DESCRIPTION OF THE TASK → Work through the records below, line by line, and say how many lines include "computer", with nothing else.

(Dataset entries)
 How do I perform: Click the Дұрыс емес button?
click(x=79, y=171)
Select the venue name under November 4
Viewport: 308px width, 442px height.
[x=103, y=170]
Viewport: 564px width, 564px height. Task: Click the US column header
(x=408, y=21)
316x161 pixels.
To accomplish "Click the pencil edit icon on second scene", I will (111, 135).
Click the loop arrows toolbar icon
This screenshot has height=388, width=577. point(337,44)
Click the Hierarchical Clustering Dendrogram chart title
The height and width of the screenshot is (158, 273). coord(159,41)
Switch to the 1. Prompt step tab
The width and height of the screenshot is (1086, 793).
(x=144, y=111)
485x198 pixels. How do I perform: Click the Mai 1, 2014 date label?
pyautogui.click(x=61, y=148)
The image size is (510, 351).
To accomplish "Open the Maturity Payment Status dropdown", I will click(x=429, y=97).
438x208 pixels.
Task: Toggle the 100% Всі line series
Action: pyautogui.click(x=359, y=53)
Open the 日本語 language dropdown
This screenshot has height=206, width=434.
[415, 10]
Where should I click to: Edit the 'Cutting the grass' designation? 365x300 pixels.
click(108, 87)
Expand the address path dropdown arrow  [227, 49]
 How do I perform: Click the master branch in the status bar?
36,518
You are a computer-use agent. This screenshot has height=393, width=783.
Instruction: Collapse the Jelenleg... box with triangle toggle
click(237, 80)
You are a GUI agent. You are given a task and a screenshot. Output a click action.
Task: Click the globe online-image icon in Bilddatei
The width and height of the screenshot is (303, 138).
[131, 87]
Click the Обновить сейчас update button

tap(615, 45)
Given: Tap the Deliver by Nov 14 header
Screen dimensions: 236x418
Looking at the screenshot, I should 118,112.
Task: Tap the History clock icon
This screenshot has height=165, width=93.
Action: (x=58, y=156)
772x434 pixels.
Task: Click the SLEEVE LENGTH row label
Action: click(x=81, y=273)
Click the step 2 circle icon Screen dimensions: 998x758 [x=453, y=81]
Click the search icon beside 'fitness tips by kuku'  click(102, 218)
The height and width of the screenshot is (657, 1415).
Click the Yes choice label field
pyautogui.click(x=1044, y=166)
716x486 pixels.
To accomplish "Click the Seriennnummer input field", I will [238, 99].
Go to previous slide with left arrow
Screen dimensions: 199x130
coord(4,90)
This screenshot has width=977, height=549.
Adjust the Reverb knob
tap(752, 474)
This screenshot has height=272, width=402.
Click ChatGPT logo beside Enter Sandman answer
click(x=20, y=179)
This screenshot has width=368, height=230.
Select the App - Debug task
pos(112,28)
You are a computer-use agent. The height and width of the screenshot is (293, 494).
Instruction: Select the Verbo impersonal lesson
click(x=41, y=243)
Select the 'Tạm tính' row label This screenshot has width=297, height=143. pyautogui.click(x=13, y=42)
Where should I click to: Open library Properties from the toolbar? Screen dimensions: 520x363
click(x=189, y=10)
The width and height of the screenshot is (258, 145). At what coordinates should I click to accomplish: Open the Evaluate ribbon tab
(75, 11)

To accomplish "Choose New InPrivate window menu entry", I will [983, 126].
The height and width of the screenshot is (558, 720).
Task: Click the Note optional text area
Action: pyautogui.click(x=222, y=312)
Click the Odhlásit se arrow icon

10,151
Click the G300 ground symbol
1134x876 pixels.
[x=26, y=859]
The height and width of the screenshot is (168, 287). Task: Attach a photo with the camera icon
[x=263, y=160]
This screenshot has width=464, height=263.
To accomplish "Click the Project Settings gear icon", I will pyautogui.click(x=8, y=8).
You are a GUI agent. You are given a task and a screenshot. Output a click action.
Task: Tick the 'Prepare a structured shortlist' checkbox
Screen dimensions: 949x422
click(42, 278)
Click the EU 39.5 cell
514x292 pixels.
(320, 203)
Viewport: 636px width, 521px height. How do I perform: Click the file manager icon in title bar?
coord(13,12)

SOLUTION TO THIS PROBLEM → 2